Favorites from GitHub Universe
Remember when enterprise shied away from Open Source software? I sure do. The times they aren’t a changin’. Led to by the desire to cut costs and create better products, companies are embracing open source. Business today runs on a mix of open and closed solutions.
Nowhere was this more apparent than at the inaugural GitHub Universe conference last week.
Keynote
GitHub CEO Chris Wanstrath opened the warehouse event with a talk (video) to fire everyone up.
“The last century was about hardware. This century is about humans.”
This was clearly the take home message of the event. SaaS means you no longer need to buy hardware to start your own company. All you need is an idea and access to a computer. For all of your services you can pay as you go.

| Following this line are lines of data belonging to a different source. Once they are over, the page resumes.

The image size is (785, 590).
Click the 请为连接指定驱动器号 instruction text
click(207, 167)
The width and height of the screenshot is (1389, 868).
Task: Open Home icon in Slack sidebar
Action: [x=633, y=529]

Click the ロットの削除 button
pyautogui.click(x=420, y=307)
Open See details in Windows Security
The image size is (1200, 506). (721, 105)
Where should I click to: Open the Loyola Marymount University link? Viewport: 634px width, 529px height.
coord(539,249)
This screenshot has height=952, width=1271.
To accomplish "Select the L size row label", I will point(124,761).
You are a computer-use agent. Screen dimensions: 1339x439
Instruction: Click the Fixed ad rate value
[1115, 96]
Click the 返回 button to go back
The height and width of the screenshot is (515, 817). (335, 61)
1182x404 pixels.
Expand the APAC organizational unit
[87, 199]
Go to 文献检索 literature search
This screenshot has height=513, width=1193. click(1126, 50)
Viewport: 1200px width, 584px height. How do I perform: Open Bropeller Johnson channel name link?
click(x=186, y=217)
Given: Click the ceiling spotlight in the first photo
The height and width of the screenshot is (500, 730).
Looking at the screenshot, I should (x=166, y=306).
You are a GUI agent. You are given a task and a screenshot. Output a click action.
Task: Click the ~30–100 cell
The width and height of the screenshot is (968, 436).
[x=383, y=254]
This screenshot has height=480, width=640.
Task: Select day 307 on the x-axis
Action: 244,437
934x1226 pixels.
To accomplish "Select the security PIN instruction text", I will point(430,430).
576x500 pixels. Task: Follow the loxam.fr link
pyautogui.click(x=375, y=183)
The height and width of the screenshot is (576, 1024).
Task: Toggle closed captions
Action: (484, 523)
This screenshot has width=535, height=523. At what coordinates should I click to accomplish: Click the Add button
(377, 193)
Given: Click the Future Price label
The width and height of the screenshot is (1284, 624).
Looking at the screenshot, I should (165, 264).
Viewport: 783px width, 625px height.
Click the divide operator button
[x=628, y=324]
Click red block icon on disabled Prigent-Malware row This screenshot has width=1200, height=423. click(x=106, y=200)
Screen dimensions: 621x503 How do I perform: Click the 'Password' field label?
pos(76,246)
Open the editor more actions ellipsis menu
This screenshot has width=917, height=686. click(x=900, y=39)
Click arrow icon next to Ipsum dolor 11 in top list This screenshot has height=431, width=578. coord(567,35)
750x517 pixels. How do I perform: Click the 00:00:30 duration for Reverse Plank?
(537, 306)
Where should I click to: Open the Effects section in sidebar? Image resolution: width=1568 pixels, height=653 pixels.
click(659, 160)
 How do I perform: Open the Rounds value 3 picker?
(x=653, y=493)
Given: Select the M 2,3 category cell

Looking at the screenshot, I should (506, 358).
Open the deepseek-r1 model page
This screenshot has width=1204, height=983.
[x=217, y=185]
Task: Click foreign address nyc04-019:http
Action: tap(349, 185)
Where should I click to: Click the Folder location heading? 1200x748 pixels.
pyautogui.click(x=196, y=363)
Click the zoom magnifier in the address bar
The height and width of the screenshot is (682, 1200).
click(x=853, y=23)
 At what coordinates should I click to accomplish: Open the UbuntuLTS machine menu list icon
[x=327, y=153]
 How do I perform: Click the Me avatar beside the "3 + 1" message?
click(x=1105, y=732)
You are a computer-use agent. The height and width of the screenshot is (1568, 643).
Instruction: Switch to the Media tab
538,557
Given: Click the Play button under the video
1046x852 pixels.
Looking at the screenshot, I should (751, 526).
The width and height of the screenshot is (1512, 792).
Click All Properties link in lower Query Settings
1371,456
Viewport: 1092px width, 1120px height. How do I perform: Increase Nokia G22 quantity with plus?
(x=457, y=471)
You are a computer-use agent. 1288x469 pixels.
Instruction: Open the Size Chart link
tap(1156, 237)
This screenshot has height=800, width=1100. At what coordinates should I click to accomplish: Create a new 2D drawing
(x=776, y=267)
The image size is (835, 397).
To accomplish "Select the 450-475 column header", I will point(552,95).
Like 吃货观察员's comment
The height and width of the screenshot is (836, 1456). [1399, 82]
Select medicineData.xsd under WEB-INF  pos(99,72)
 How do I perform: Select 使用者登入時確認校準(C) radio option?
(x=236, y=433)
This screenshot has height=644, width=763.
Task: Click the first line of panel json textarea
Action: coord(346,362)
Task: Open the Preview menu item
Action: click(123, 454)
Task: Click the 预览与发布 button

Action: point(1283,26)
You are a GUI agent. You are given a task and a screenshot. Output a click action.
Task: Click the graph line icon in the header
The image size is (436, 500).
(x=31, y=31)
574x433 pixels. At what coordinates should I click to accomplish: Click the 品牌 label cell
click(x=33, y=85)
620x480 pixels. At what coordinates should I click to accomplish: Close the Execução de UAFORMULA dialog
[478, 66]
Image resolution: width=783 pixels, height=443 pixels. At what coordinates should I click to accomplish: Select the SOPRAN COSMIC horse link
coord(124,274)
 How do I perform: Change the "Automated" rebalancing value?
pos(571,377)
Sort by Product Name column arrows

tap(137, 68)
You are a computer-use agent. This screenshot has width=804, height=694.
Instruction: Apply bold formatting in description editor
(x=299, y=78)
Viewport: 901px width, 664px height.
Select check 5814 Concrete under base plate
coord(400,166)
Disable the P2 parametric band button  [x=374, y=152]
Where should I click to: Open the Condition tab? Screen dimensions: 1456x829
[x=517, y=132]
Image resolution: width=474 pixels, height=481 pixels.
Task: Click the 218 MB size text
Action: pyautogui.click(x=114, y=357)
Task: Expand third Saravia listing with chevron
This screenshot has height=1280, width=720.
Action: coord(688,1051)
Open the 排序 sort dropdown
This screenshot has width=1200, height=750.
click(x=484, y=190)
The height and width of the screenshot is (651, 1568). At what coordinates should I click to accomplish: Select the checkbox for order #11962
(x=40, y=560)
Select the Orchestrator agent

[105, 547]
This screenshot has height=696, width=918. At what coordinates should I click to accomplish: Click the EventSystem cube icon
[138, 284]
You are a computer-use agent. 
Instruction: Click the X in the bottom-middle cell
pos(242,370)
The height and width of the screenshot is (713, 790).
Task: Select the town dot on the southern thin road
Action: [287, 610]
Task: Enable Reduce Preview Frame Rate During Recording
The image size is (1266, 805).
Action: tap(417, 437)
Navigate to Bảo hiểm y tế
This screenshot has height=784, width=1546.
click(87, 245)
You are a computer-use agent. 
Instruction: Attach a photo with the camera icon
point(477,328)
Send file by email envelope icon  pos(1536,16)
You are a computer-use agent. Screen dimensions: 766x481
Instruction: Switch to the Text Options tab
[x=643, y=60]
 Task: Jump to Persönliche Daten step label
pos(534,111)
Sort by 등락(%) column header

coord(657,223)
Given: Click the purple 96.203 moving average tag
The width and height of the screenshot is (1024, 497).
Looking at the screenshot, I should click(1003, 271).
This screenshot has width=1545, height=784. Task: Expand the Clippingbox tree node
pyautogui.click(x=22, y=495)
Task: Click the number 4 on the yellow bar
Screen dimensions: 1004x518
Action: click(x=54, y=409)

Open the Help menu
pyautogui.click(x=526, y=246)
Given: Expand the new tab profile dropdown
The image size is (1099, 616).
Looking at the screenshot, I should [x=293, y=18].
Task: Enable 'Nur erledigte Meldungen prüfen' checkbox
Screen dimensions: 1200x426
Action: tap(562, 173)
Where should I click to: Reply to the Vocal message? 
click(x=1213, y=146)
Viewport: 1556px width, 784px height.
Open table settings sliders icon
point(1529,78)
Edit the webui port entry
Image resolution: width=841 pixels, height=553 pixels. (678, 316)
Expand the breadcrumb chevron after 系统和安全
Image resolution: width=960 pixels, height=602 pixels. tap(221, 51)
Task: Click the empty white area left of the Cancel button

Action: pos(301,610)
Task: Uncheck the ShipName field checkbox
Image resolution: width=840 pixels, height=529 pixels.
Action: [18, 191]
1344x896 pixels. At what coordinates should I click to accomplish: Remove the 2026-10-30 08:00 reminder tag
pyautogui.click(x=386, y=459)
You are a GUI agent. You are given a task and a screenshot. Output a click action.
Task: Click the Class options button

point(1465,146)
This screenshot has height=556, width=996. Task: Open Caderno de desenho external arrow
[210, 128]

After the keynote, the talks split into three different categories: build, collaborate and deploy. Let’s take a look at my favorites from each of these tracks.
Build
From the Build track, my favorite talk was titled Every Company is a Software Company. You can catch a video of the talk here. This talk was given by a panel comprised of representatives from General Electric, Ford, Target and John Deere. None of these are software companies in the traditional sense, but all of them are doing some really groundbreaking things in the software world.
It was amazing hearing about a company like John Deere, which manufactures equipment for agricultural, construction and forestry, finding a use for embedded Linux on their 7 inch displays. These displays also expose an Open API. In short, it was interesting hearing the ways non-tech companies are taking advantage of technology.
Digital challenges
Another key takeaway was the chasm between manufacturing and software development. One of the biggest is maintenance. When you build a truck, it’s done. The end user may break it, but that falls onto them to correct. One of the challenges of bringing cutting edge software into these same markets is explaining that even the best software needs maintenance.
Another factor I rarely consider is safety. As software developers, we sometimes rely on end users to find bugs. Sometimes these bugs are small, but not always. With software this is annoying, but rarely puts lives at risk. Now, imagine you are writing software to slow down a car if it approaches a hazard. This simply cannot break.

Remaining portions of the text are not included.